So what other approach can I use to get the same effect? Well, I could add a new
member field to the class and use that instead of a local variable. That's
a smelly kind of solution, though, and suffers from some limitations for
general use. Consider what would happen with a recursive method, for
instance. Each time the method called itself, the saved start time value
from the last call would be overwritten and lost.
Fortunately there's a cleaner solution. I can keep the original method
code unchanged and just change the method name, then add a new method
using the original name. This interceptor
method can use the same signature as the original method, including
returning the same value. Listing 3 shows what a source code version of
this approach would look like: Listing 3. Adding an
interceptor method in the source
private String buildString$impl(int length) {
String result = "";
for (int i = 0; i < length; i++) {
result += (char)(i%26 + 'a');
}
return result;
}
private String buildString(int length) {
long start = System.currentTimeMillis();
String result = buildString$impl(length);
System.out.println("Call to buildString took " +
(System.currentTimeMillis()-start) + " ms.");
return result;
}
|
This approach of using an interceptor method works well with Javassist.
Because the entire body of the method is a single block, I can define and
use local variables within the body without any problems.

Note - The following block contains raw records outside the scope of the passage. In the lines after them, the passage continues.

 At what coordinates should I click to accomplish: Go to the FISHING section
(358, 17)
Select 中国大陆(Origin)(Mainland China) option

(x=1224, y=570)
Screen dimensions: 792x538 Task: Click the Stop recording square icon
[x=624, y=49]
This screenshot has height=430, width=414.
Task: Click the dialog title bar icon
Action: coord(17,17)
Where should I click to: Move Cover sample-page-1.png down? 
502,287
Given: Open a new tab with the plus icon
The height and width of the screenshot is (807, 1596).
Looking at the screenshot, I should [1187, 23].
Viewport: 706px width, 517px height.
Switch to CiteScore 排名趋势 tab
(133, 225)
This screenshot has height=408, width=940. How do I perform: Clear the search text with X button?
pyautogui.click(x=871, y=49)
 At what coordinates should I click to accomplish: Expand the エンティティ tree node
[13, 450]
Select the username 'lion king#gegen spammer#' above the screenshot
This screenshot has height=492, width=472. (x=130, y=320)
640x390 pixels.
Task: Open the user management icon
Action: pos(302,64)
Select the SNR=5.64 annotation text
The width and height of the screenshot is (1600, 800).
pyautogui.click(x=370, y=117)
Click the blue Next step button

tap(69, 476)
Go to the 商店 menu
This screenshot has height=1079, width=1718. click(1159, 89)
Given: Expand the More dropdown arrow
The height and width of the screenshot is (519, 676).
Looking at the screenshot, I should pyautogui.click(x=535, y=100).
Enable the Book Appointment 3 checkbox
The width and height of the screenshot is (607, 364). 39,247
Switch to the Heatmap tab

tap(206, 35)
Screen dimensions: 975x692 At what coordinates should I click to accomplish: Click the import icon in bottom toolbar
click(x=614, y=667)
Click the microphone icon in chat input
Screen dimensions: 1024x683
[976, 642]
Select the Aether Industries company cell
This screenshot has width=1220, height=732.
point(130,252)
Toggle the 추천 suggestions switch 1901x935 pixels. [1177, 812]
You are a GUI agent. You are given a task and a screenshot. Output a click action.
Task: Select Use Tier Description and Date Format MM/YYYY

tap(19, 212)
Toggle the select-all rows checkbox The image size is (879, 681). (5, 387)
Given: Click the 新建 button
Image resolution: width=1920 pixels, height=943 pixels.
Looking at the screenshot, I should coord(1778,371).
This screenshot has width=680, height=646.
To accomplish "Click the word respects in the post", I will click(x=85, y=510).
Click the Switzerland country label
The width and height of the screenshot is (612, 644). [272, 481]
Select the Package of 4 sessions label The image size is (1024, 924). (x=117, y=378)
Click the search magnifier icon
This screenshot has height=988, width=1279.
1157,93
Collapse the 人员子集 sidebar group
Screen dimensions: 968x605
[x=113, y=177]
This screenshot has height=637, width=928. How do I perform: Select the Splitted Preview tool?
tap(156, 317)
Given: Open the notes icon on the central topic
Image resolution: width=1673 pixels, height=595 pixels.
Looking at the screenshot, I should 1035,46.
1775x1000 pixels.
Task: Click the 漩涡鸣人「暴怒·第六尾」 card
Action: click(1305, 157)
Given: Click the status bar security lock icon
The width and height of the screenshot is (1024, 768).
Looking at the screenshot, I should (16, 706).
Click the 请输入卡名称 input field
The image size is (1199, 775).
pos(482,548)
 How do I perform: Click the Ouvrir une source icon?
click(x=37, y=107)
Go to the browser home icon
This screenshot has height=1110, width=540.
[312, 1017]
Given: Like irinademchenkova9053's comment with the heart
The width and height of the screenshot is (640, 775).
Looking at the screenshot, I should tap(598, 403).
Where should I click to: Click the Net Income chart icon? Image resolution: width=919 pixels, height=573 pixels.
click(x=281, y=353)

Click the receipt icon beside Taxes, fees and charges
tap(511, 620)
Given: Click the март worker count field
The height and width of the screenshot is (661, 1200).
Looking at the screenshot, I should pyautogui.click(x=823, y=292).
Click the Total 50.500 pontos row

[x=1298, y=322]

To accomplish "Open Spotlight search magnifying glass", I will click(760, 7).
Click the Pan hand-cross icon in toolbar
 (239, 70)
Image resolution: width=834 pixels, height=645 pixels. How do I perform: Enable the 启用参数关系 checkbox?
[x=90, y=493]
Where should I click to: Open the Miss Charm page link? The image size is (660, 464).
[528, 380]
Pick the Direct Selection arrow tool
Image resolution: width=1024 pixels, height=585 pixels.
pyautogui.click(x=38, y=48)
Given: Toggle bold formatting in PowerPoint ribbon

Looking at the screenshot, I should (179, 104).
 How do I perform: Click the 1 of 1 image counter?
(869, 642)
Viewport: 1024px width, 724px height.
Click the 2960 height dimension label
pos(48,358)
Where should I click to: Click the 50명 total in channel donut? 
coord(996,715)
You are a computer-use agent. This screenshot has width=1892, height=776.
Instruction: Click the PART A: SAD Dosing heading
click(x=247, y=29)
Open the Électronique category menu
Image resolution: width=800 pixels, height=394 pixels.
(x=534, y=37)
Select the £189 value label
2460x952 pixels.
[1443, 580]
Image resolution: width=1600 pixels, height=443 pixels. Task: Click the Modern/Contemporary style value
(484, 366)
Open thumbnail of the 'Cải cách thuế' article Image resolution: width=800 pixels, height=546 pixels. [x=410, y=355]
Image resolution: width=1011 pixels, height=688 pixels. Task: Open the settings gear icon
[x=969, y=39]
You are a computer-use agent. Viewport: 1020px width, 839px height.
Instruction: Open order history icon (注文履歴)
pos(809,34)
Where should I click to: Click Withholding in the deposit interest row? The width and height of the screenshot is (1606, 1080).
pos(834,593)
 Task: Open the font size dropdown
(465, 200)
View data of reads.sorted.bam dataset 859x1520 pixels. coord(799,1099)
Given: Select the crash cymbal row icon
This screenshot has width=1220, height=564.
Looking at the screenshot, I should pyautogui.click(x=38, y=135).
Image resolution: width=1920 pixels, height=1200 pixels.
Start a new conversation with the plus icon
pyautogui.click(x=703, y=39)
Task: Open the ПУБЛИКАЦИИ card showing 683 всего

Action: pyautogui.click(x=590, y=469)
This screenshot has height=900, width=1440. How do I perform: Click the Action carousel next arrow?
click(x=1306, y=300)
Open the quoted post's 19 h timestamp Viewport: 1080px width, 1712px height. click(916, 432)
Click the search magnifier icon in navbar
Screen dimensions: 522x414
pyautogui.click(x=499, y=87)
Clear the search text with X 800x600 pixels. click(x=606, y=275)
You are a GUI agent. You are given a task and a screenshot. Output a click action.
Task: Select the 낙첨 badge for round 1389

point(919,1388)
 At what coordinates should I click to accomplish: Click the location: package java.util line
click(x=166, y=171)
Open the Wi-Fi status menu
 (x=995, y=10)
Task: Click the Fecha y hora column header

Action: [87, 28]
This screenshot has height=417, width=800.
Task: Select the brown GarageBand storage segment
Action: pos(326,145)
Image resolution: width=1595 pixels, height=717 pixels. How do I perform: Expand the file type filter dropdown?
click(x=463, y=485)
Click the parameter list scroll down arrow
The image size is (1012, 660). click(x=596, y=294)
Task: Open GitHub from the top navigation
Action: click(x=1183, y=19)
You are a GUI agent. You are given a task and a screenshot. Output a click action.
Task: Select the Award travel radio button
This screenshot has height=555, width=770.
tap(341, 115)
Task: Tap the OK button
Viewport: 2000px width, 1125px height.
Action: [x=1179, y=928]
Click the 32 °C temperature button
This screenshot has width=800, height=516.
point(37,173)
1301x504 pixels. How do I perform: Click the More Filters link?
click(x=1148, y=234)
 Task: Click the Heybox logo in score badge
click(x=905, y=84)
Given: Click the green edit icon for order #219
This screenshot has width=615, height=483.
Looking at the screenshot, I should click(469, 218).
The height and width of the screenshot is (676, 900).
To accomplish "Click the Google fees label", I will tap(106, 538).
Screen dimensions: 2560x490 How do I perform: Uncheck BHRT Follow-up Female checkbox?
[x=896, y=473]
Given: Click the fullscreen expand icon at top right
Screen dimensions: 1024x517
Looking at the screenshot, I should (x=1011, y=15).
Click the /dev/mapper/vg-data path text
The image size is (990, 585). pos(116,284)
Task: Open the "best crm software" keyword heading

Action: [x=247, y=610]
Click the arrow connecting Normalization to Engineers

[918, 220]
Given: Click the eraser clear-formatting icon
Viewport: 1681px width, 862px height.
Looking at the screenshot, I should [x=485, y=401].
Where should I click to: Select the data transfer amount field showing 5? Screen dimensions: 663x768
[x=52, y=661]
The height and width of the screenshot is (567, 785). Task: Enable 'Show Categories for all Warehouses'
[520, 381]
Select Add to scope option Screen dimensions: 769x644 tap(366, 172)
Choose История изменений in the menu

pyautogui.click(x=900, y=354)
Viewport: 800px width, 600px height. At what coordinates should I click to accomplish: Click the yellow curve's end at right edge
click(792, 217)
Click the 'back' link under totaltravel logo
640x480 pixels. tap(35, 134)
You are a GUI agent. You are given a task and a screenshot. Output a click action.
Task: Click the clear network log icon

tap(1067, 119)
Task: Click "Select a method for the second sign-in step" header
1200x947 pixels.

Generating the
source code for the interception method is also easy -- it only needs a
few substitutions to work for any possible method.
Running the
interception Implementing the code to add method timing uses
some of the Javassist APIs described in Javassist basics. Listing 4 shows this code, in the
form of an application that takes a pair of command-line arguments giving
the class name and method name to be timed. The main() method
body just finds the class information and then passes it to the
addTiming() method to handle the actual modifications. The
addTiming() method first renames the existing method by
appending "$impl" to the end of the name, then creates a copy
of the method using the original name. It then replaces the body of the
copied method with timing code wrapping a call to the renamed original
method. Listing 4. Adding the interceptor method with
Javassist
public class JassistTiming
{
public static void main(String[] argv) {
if (argv.length == 2) {
try {
// start by getting the class file and method
CtClass clas = ClassPool.getDefault().get(argv[0]);
if (clas == null) {
System.err.println("Class " + argv[0] + " not found");
} else {
// add timing interceptor to the class
addTiming(clas, argv[1]);
clas.writeFile();
System.out.println("Added timing to method " +
argv[0] + "." + argv[1]);
}
} catch (CannotCompileException ex) {
ex.printStackTrace();
} catch (NotFoundException ex) {
ex.printStackTrace();
} catch (IOException ex) {
ex.printStackTrace();
}
} else {
System.out.println("Usage: JassistTiming class method-name");
}
}
private static void addTiming(CtClass clas, String mname)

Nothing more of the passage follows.